- WHAT THE TASK ASKS
Begin at the line containing "Image resolution: width=748" and restate it and each line after it exactly, up to and including the last line below. Leave pictures out.

- TASK INPUTS
══════════════════════════════
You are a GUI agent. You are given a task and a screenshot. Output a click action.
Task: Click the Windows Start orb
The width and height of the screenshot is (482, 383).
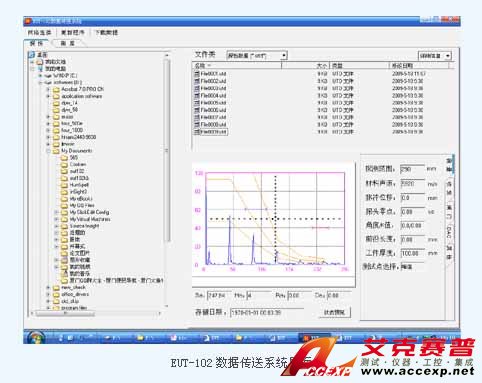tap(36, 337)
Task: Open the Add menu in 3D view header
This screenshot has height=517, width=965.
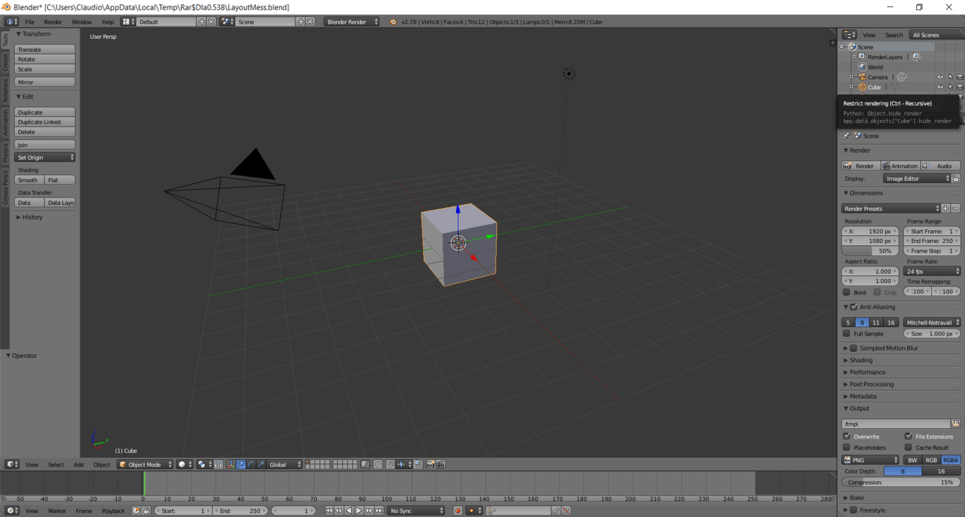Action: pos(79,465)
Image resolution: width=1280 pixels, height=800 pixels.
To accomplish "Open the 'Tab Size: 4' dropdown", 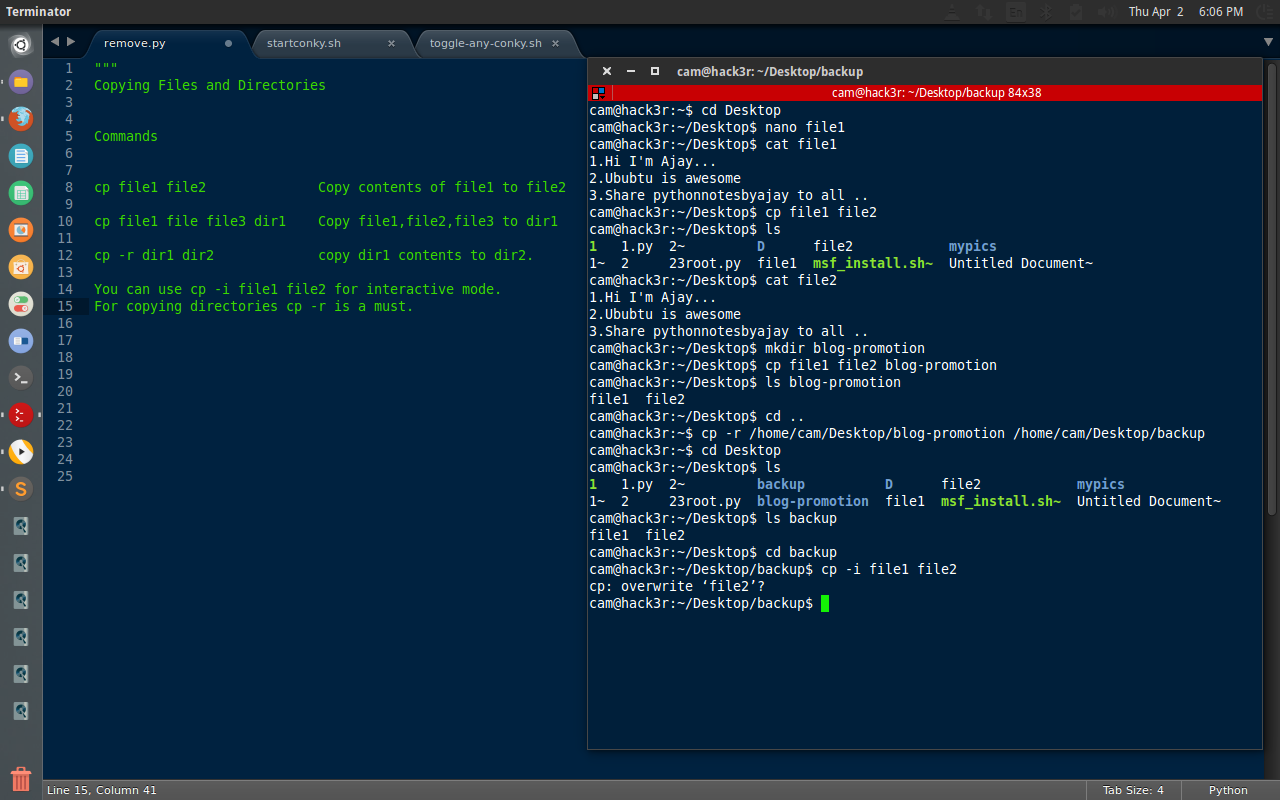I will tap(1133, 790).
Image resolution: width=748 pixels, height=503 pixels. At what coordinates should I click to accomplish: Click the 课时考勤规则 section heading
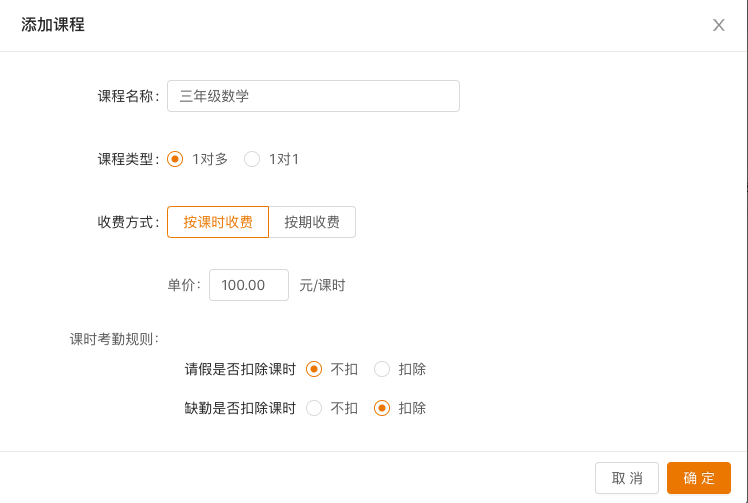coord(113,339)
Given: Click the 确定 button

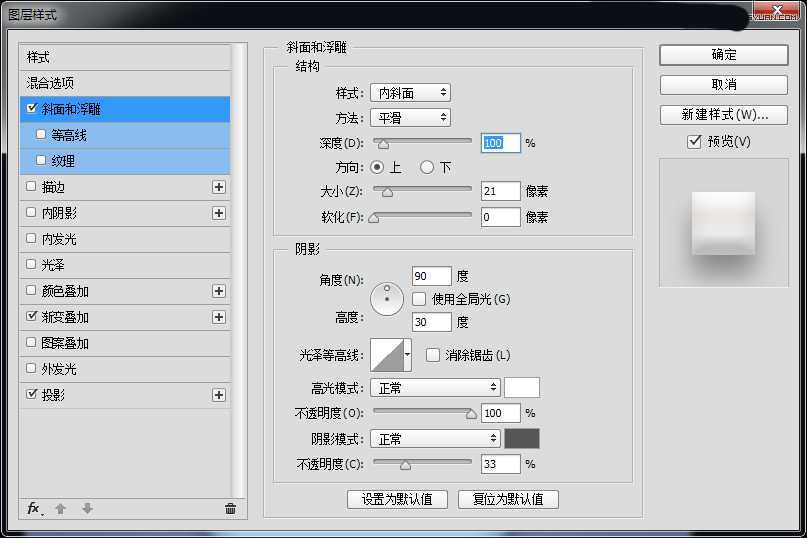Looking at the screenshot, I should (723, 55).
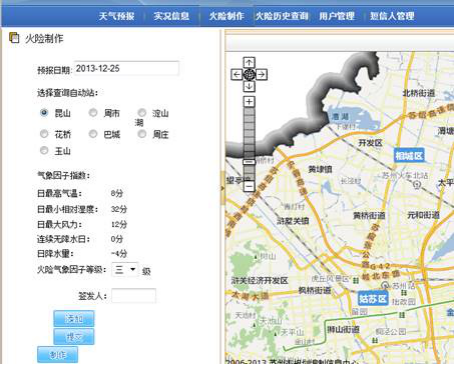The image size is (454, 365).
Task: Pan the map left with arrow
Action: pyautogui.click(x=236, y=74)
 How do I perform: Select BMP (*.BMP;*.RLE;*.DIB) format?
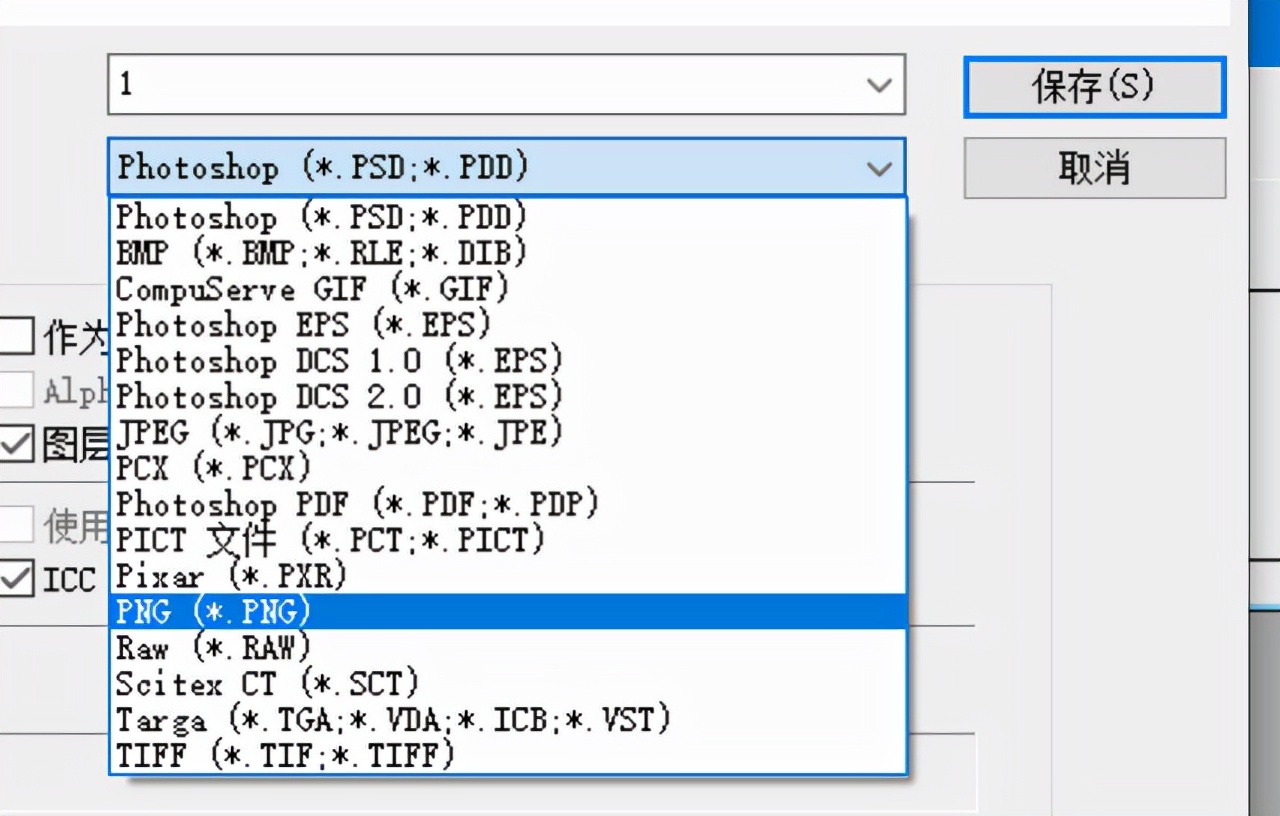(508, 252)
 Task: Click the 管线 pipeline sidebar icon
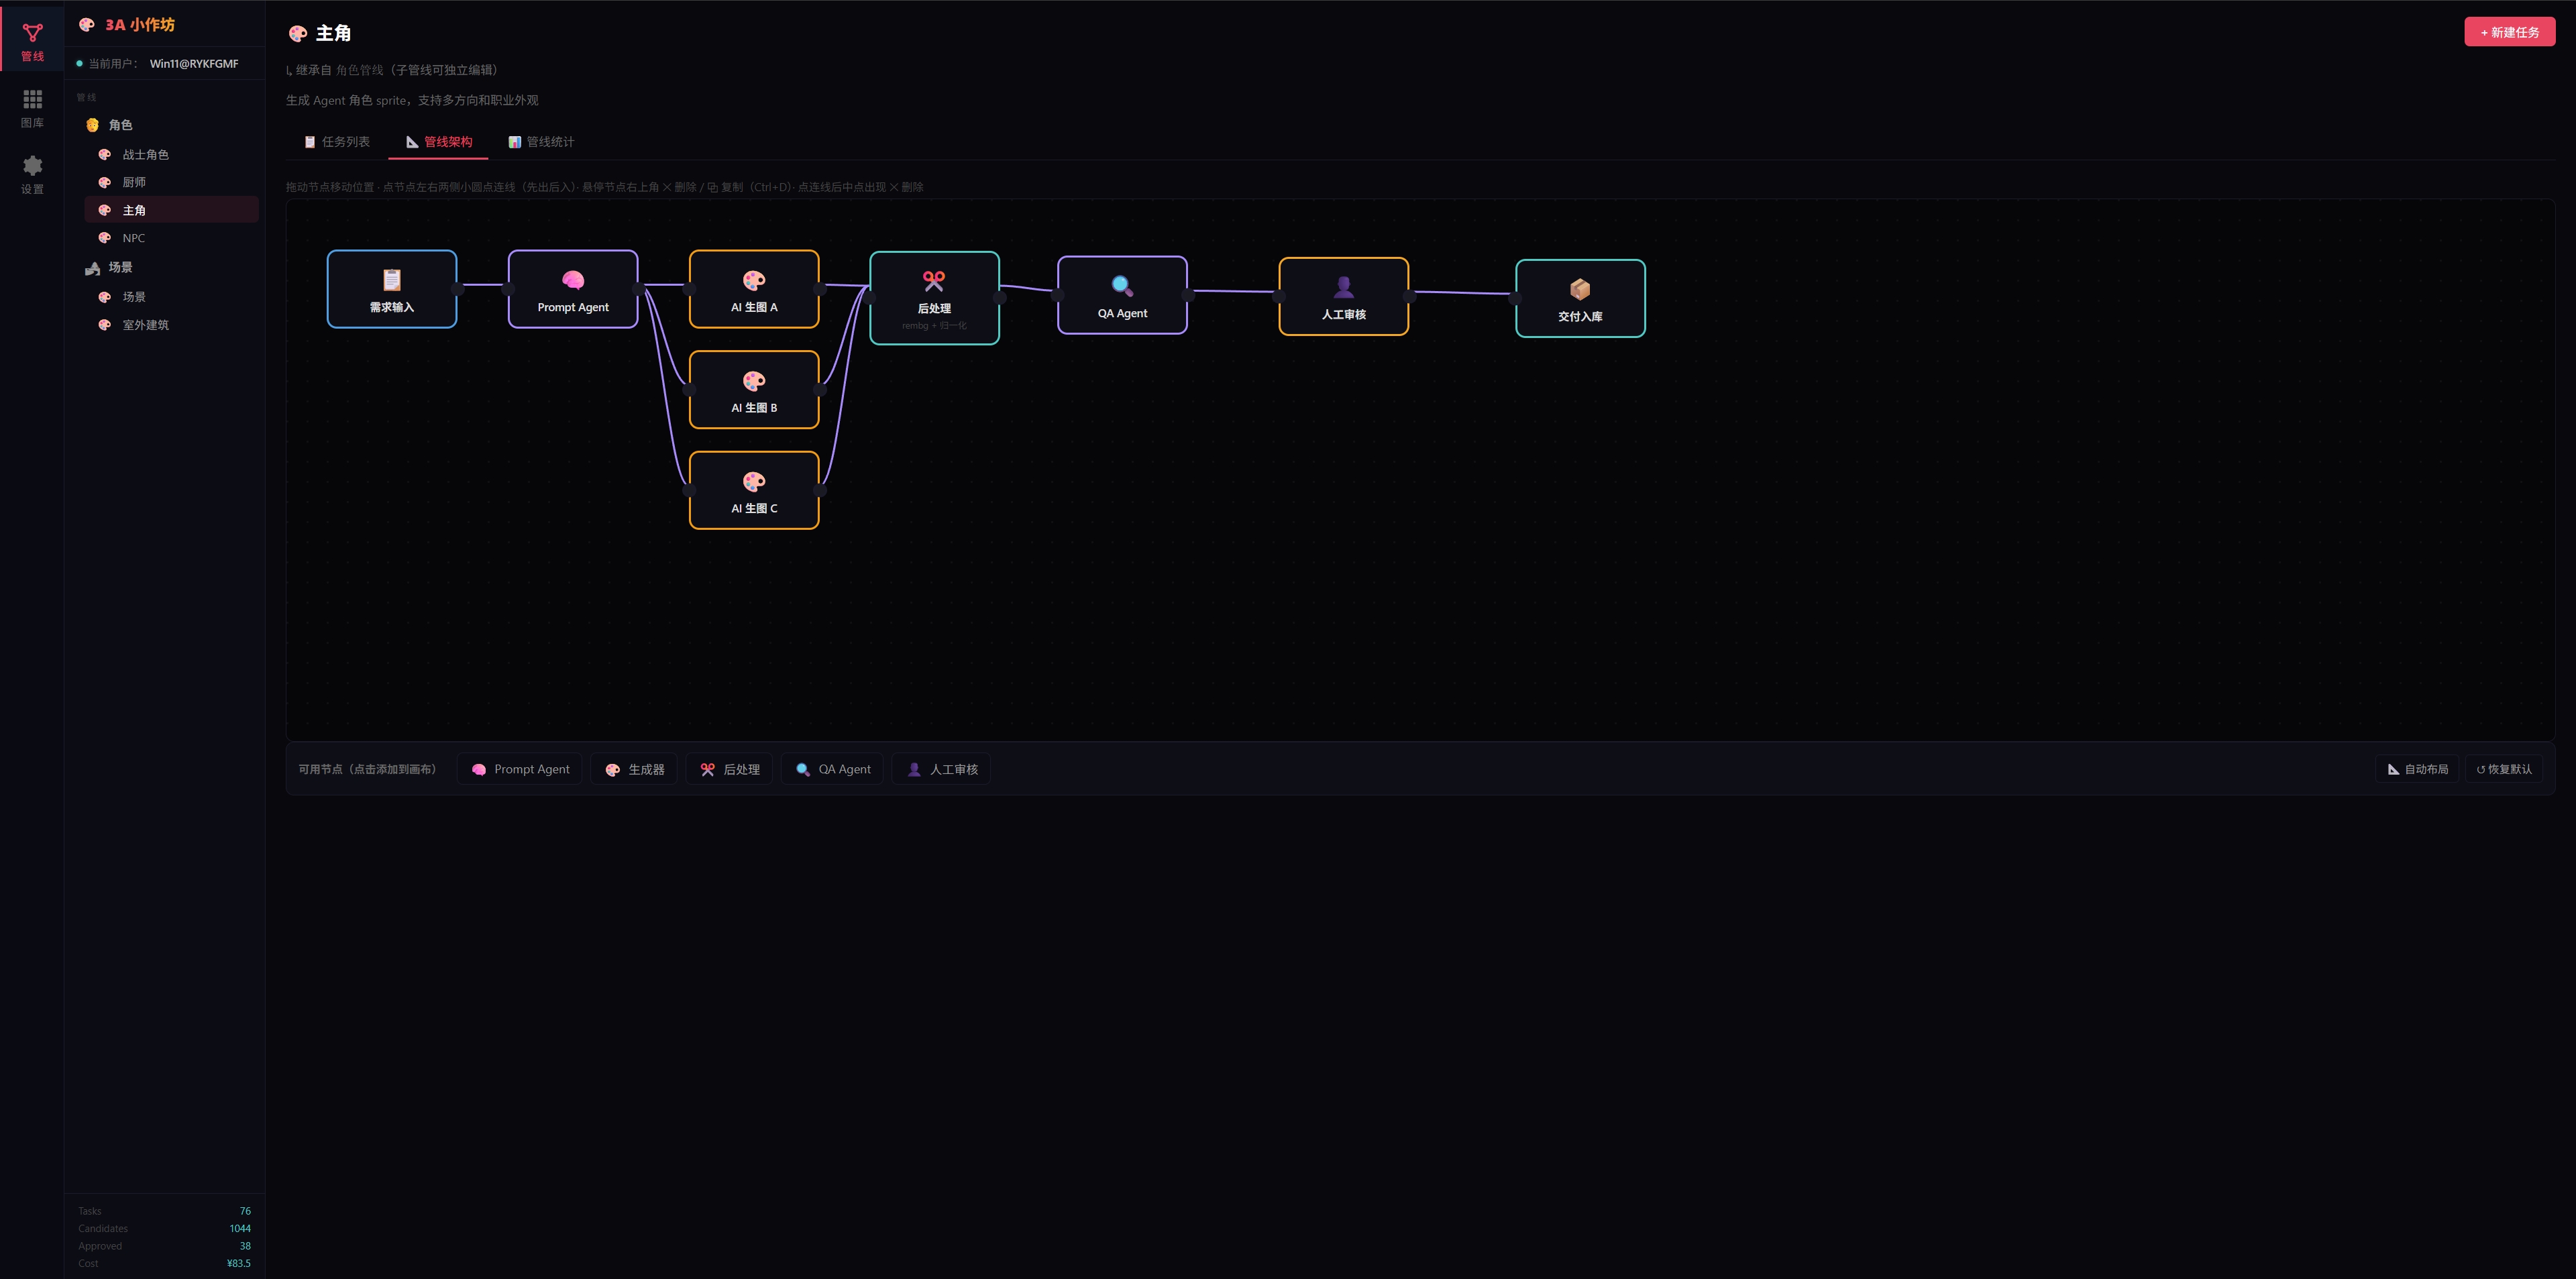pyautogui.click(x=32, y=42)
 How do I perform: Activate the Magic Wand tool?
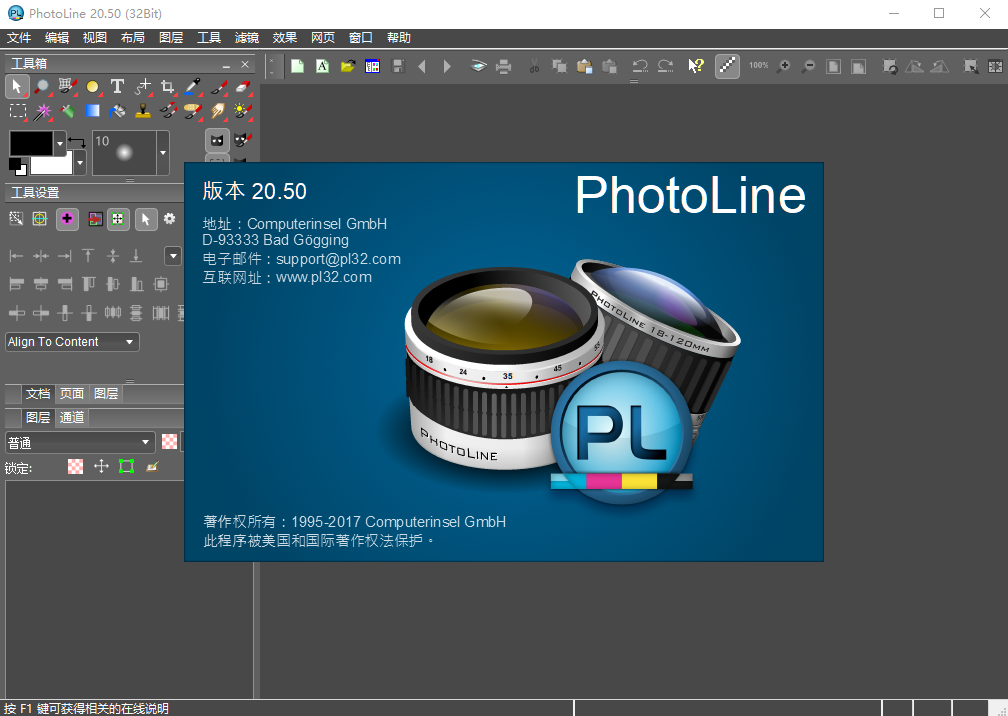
══════════════════════════════
- RESULT OF THE EXERCISE
Image resolution: width=748 pixels, height=503 pixels. At what coordinates should I click to accomplish: Click the 课时考勤规则 section heading
coord(113,339)
Given: Click the 确定 button

Looking at the screenshot, I should (723, 55).
The image size is (454, 365).
Task: Pan the map left with arrow
Action: pyautogui.click(x=236, y=74)
 How do I perform: Select BMP (*.BMP;*.RLE;*.DIB) format?
(508, 252)
 Task: Click the 管线 pipeline sidebar icon
pyautogui.click(x=32, y=42)
 How do I perform: Activate the Magic Wand tool?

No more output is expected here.